Teacher to a cleaning child, “Lucy, you’re doing a great job. Thanks for putting all the dress up clothes away. You are such a big help.”
The non-cleaning child (Shauna) gets no more attention. In fact the teacher has stopped looking in her direction at all.
Teacher: “Oh Lucy, the dress up area looks so good. You are a terrific cleaner. Would you mind helping put some of the books on the rack? Thank you, Lucy. We’d be lost without your help.” As Lucy moves to replace some of the books, the teacher speaks to the children in the book area. “Lucy is going to help you, but you’re all working hard and making our room look good again. Great job, George and Mary! I’m proud of you.” She continues to ignore Shauna, who has stopped dancing and is looking bent out of shape.
Slowly Shauna begins to pick up some of the animals and put them in their container. After a minute, the teacher notices. “Shauna, you’re helping! Thank you. Thanks for putting those animals away.”

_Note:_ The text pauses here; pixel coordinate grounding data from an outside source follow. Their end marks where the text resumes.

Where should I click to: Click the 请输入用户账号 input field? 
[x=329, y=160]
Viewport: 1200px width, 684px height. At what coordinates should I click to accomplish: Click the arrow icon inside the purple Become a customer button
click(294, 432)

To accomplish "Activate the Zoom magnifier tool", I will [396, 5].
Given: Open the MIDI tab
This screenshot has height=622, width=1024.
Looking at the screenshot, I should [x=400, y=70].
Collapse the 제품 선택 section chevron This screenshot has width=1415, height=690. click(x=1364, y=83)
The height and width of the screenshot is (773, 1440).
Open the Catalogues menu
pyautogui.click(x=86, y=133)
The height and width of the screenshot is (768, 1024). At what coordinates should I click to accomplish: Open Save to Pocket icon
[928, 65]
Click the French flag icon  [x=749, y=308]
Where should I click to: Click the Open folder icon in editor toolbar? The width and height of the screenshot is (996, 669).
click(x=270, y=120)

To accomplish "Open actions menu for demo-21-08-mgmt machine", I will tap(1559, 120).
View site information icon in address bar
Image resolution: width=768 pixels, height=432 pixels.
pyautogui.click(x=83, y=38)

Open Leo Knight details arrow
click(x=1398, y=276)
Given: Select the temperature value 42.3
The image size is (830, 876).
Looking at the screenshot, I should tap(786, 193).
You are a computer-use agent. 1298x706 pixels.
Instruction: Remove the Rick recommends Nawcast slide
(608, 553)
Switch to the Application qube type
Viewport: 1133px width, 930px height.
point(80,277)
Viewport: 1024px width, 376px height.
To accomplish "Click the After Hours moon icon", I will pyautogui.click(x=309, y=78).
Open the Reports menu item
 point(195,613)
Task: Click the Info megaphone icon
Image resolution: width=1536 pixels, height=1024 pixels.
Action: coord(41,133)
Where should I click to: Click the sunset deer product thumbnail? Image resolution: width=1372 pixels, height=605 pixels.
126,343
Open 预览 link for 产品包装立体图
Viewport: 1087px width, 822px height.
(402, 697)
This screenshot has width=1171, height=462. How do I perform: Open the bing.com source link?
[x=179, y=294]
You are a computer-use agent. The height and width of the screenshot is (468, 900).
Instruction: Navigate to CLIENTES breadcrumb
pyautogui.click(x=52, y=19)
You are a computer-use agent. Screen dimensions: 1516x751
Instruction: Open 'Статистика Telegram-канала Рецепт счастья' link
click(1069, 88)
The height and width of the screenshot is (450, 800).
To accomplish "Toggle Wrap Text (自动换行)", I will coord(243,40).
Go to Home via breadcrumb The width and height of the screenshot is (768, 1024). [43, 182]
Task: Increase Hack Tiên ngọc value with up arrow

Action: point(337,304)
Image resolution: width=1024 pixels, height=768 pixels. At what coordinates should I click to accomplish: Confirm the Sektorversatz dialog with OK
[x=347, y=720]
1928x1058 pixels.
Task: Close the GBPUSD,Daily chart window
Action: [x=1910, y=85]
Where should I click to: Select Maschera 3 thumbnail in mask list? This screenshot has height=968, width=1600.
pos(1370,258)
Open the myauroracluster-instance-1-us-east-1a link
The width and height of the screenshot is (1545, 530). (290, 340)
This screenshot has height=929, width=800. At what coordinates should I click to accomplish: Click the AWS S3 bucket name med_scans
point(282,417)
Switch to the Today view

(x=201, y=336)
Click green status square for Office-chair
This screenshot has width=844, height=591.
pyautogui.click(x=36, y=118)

Shauna finishes the animal job and picks up a piece of stray paper from under the table. “Great cleaning, Shauna. We love your help.”
Sometimes the easiest way to defuse a deliberately defiant young child is to ignore the behavior. If the child wants to stand out and flaunt the rules, she probably is seeking the teacher’s attention. By not giving Shauna any attention for refusing to cooperate and by lavishing praise on the cleaners, the teacher transmitted a powerful message: you get my attention by doing the right thing. And Shauna eventually heard the message loud and clear.
Another lesson in this little scenario is that positive attention is always a confidence booster for children. Sometimes we adults forget to praise good behavior and only comment on what’s going wrong. Praising children for doing right makes them want to do it again… and again.
Marianne Riess is the former head of the Putnam Indian Field School in Greenwich, CT. She has 40 years experience in working with young children.